I currently have 25 pygos, Im picking up some more in the next few monthes, mine are spread between multiple single species tanks. Im pretty sure Arnold( hollywood) has well over 60, i think he has more piraya then i have total of pygos...


----------



## toanluu77 (Jan 3, 2006)

yea i want to make a vid but i dont know what to feed them maybe buy 3 pound of steak and toss it in there and see them tear it up.

i have 23 red, belly 5 caribe, 3 ternz in the tank, i have two wet&dry conected together total 6 feel long. I think it's good enough for the p's


----------



## Z♠NGT♥KER (Dec 27, 2005)

33truballa33 said:


> its a 300 gal... way to crowded for my liking
> 
> 
> 
> ...


OMFG crowded


----------



## HomeRecker3 (Jan 18, 2006)

Whats the size of the biggest and smallest fish in the tank? Are they all getting along alright? Feeding time must be insane!


----------



## face2006 (Feb 17, 2006)

whats the biggest P in your tank?.....


----------



## toanluu77 (Jan 3, 2006)

15-16" caribe


----------



## piranha_guy_dan (Oct 4, 2004)

LS/vtecHACHY said:


> its a 300 gal... way to crowded for my liking
> 
> 
> 
> ...


OMFG crowded








[/quote]

its not all about crowded. as long as the filteration can handle it its not all that bad.

i understand the fish are big and need room but if things are going ok then at least he isnt killing them by leaving them like that.

take a look at this pic it looks over stocked too


----------



## toanluu77 (Jan 3, 2006)

man that look like hundreeds of times more than mine


----------



## Fresh2salt (Jul 16, 2004)

like to see a feeding video.


----------



## toanluu77 (Jan 3, 2006)

im still trying to figure out what will be cool to feed them. Any ideas people?


----------



## HOLLYWOOD (Feb 6, 2003)

And you think toanluu's tank is overcrowded? Here's over 2,000 2 week old fry's in a 20 gal tank. What you dont see is the daily 80% daily water changes to make up for the increased bioload, and increased feedings. I cant imagine breaking these guys up into groups of tanks.

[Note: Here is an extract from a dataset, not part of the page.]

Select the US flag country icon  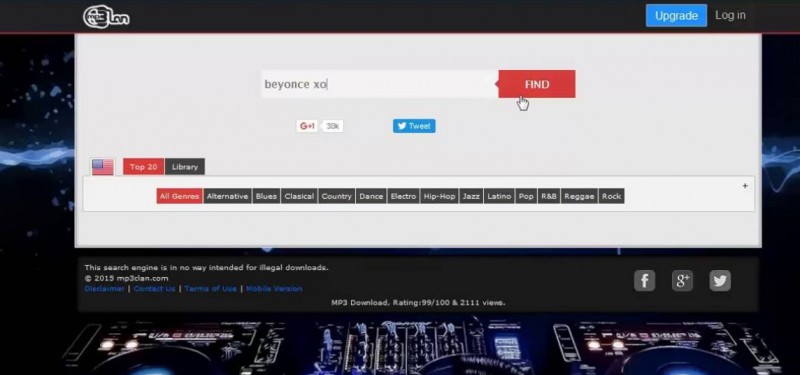pos(103,167)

What im getting at is as long as you can provide proper water conditions (filtration, water change schedule and feeding schedule) added with good fishkeeping husbandry, an overcrowded piranha tank will thrive. Ill admit that it does not look as apealling as a planted tank with the minimum amount of piranhas, but for the people who enjoy watching several piranhas feast its always a treat.

Nice tank Toan!

2 week old P's


----------



## killerbee (Aug 18, 2004)




----------



## toanluu77 (Jan 3, 2006)

thanks arnold.


----------



## steve1337 (Oct 25, 2005)

insane shoal u got there!

Try throwing in some big catfish fillets or maybe some calamari steaks.

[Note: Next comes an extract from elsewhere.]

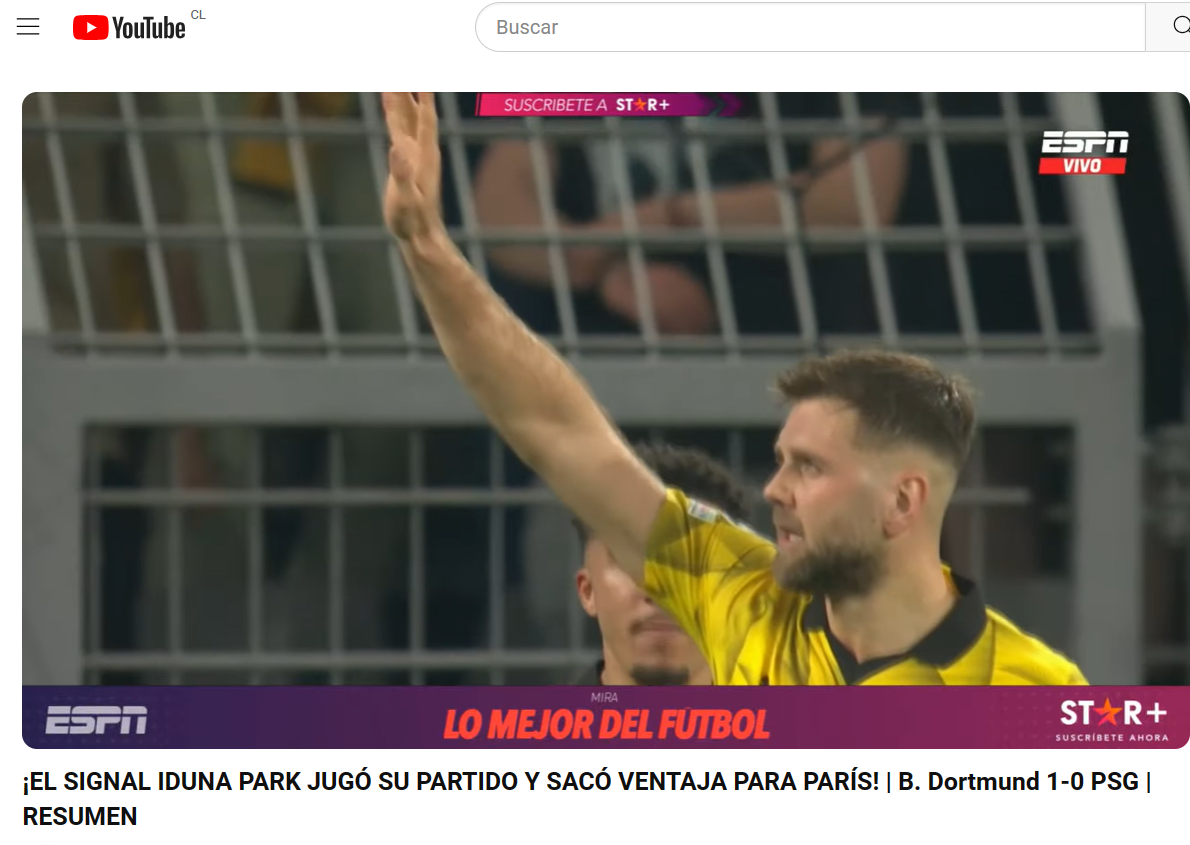Click the LO MEJOR DEL FUTBOL text
The width and height of the screenshot is (1190, 845).
pos(606,725)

What do you have for filtration btw?


----------



## toanluu77 (Jan 3, 2006)

i have a really big wet&dry


----------



## Oscar5001 (Sep 22, 2005)

OMG Hollywood, that's a great picture!!


----------



## HumanBurger (Jan 11, 2006)

wow hollywood, you've officially stolen the thunder from this thread... hahaha
thats inspiring...

cheers where the hell is the videos of that 20gal???


----------



## toanluu77 (Jan 3, 2006)

yea i want to see it too


----------



## spoondc2 (Oct 29, 2005)

wow 31 reds thats amazing wish i have a big tank id do the same !!! are you planning on throwing some humans in there ?? lmao


----------



## JorgeRemigio (Mar 31, 2005)

crowded indeed...but anyway...WOW!!!!


----------



## toanluu77 (Jan 3, 2006)

Maybe i should get my gf drunk and toss her in there. Then there wont be anymore complaint about me keeping fishes


----------



## mauls (Mar 25, 2004)

toanluu77 said:


> Maybe i should get my gf drunk and toss her in there. Then there wont be anymore complaint about me keeping fishes










WELLLLLLLLL said.


----------



## toanluu77 (Jan 3, 2006)

i starved the p's for 4 days now. just bought 2 pound of beef. I'm going to try to make the vid today.


----------



## Jack Herer (Sep 28, 2005)

i think u should starve them for a few days and trow in some insanely big feeder...cheap catfish or a live fish from ure closed fish market can get trout or something and chuk him in there....31 pygos should be able to take care of a 20-26 inch trout. would be a cool vid


----------



## RedBelly Dom (Mar 22, 2005)

Thats awsome, you have a lot of piranha's.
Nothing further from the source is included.